__TASK TO CARRY OUT__
Retype the lines of the listing below, from the line containing "Open the Colonnes" through the line containing "(1260, 170)", inclusive, with no other lines.

__THE RECORDS__
▬▬▬▬▬▬

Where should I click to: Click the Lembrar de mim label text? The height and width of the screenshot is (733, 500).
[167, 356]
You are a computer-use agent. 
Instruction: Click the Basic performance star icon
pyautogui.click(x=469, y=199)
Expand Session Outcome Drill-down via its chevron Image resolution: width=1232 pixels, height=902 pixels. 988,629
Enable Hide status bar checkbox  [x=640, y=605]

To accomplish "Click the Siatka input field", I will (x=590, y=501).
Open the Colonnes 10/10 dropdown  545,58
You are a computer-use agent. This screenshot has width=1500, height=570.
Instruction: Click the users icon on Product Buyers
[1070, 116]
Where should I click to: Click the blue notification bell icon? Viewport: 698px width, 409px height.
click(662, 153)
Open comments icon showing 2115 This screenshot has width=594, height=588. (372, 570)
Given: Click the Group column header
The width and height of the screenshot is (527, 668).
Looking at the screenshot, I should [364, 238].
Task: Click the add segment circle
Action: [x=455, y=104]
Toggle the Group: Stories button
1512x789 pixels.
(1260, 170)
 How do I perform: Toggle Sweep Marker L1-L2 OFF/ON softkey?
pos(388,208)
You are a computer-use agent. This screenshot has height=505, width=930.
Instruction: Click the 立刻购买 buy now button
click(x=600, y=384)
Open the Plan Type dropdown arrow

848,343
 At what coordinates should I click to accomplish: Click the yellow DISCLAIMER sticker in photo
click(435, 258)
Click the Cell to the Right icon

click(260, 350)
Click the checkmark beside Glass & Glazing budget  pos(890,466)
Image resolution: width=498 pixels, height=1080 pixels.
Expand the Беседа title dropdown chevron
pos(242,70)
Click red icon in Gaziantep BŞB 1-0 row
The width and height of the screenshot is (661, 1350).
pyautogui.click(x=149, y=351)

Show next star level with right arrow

▬▬▬▬▬▬

__EXPECTED OUTPUT__
Open the Colonnes 10/10 dropdown  545,58
You are a computer-use agent. This screenshot has width=1500, height=570.
Instruction: Click the users icon on Product Buyers
[1070, 116]
Where should I click to: Click the blue notification bell icon? Viewport: 698px width, 409px height.
click(662, 153)
Open comments icon showing 2115 This screenshot has width=594, height=588. (372, 570)
Given: Click the Group column header
The width and height of the screenshot is (527, 668).
Looking at the screenshot, I should [364, 238].
Task: Click the add segment circle
Action: [x=455, y=104]
Toggle the Group: Stories button
1512x789 pixels.
(1260, 170)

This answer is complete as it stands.